亜鉛触媒反応を応用した細胞内亜鉛イオンの高感度検出プローブの開発

薬化学研究室 髙嶋 一平 特任助教
薬化学研究室
髙嶋 一平 特任助教

第22回 日本亜鉛栄養治療研究会学術集会 基礎領域 優秀演題賞
タイトル:「亜鉛触媒反応を応用した細胞内亜鉛イオンの高感度検出プローブの開発」

生体の様々な働きを制御する亜鉛の動きを知るツールの作成
亜鉛は酵素や転写因子の補因子として機能する生体内の必須元素です。更に、生体内分子と結合した状態だけではなく、水中に遊離した状態の亜鉛イオンがシグナル伝達物質としても機能することがわかってきました。このような遊離した亜鉛は、たとえば膵β細胞でのインシュリン分泌の制御や、神経細胞間でのシグナル伝達の調整にかかわることがわかっています。このような背景から、生体内での亜鉛の挙動解析は生体内機能の解明において必要とされています。しかし、生体内ではグルタチオンやメタロチオネインなどの亜鉛を捕捉する分子が大量に存在し、遊離した亜鉛は非常に低い濃度に抑えられていてその検出は困難でした。よって、亜鉛の有する生体内機能の解明研究を更に押し進めるためには、高感度な検出方法の開発がいまだに求められています。そこで私たちは「シグナル増強」という概念を用いて高感度な亜鉛センサー分子を開発いたしました(図1)。細胞内の夾雑な環境下において、従来の分子では検出が困難な低濃度の亜鉛であっても大きな蛍光強度変化で高感度に検出できます。この研究により第22回 日本亜鉛栄養治療研究会学術集会 基礎領域 優秀演題賞を受賞いたしました。(2021年8月7日付)

図1
図1


亜鉛が次々に反応して蛍光シグナルを増強する仕組み
本分子は亜鉛で切断される分子骨格に亜鉛の結合部位を導入した構造で、亜鉛が配位すると分子骨格が分解して消光状態の色素を放出します。
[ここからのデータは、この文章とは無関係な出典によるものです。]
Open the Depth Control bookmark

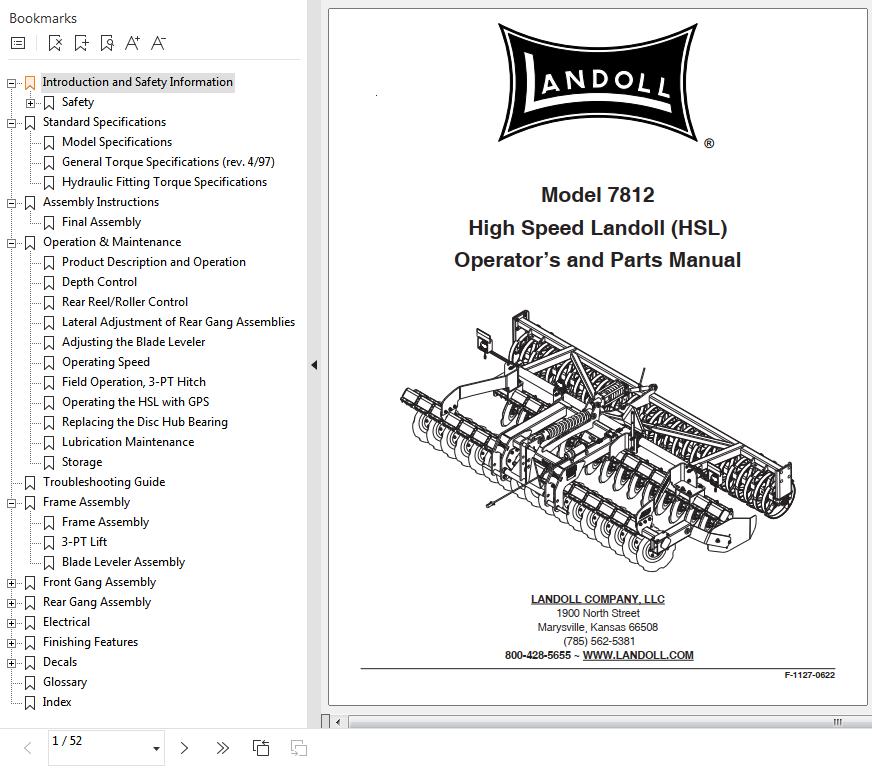(99, 282)
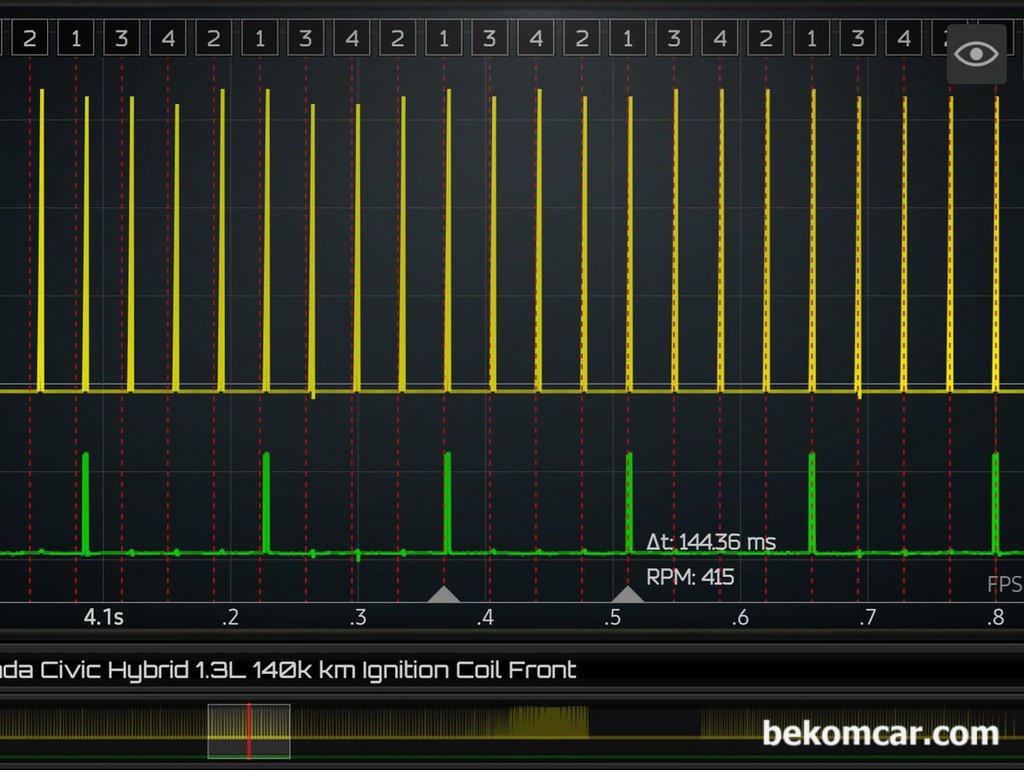This screenshot has width=1024, height=770.
Task: Select cylinder 1 box above the left cursor marker
Action: pyautogui.click(x=443, y=39)
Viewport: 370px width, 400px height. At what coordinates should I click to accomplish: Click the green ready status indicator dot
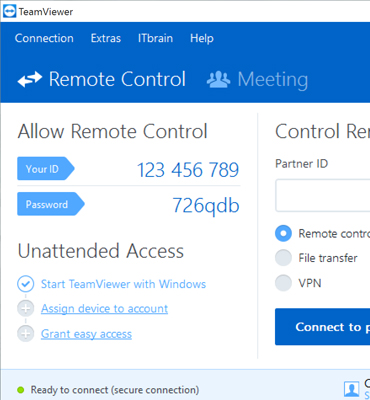[21, 390]
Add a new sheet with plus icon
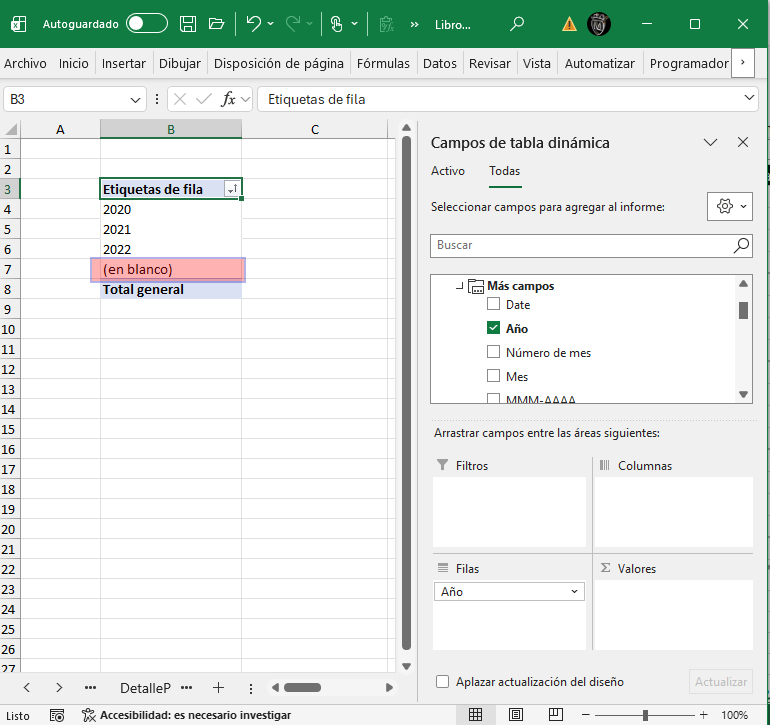 218,688
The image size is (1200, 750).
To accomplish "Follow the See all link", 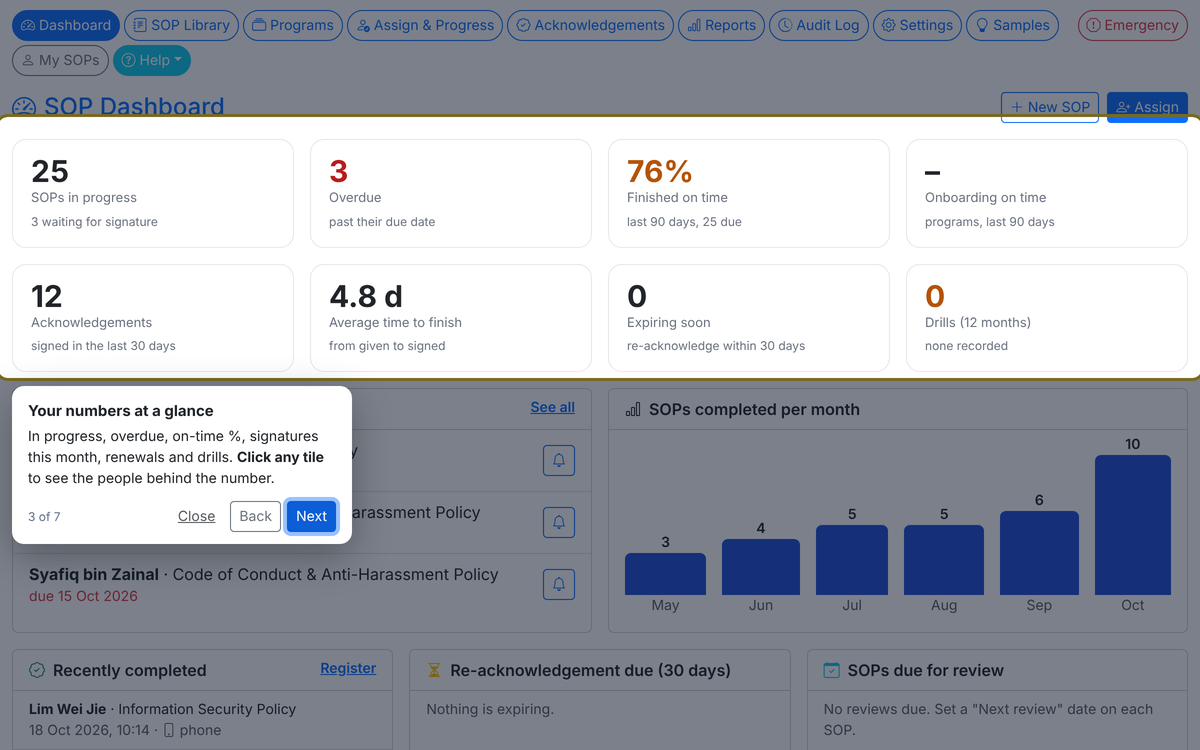I will [x=552, y=407].
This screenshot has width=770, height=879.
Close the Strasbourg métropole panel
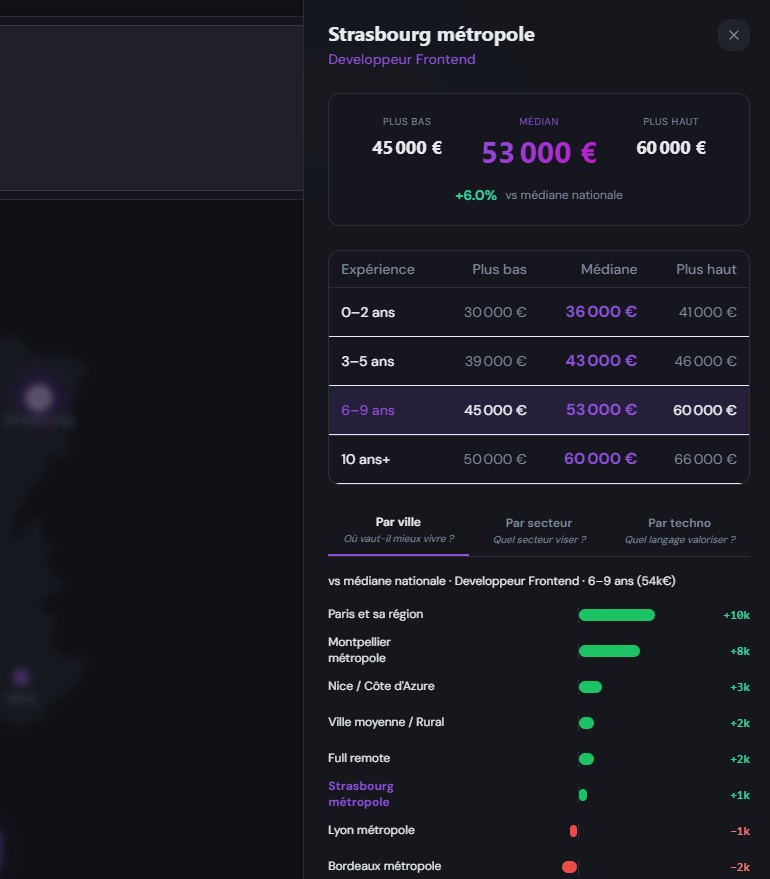(x=733, y=35)
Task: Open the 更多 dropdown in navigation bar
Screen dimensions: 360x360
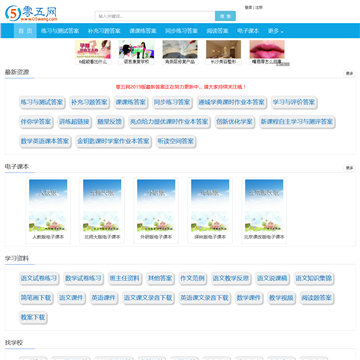Action: point(275,31)
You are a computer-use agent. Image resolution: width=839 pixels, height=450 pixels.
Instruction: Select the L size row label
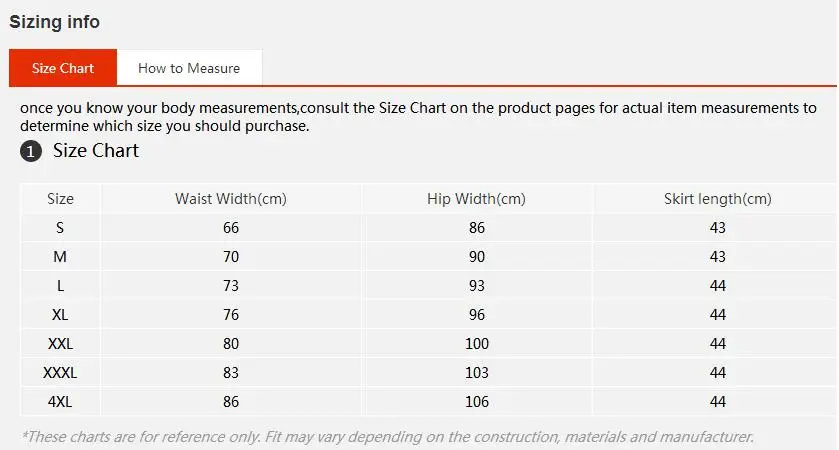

放出された色素は発蛍光するとともに、残った分子骨格は細かく分解されて亜鉛を放出するので、亜鉛は図2の反応サイクルを繰返して多くの分子と反応します。従来の分子は配位型のセンサー分子であり、亜鉛一つに対して一つの分子しか反応しませんが、私たちの分子は一つの亜鉛に複数の分子が反応するために大きなシグナル比で高感度に亜鉛を検出できます。実際に試験管内や細胞内では、従来の分子に比べて優れた感度で低濃度の亜鉛を検出可能であることがわかりました。今後は本分子を用いて低濃度の亜鉛が関わる生体内機能の解明研究に役立てていきたいと考えています。


図2
図2

本受賞に関連して髙嶋一平特任助教はコニカミノルタ画像科学奨励賞も受賞しています。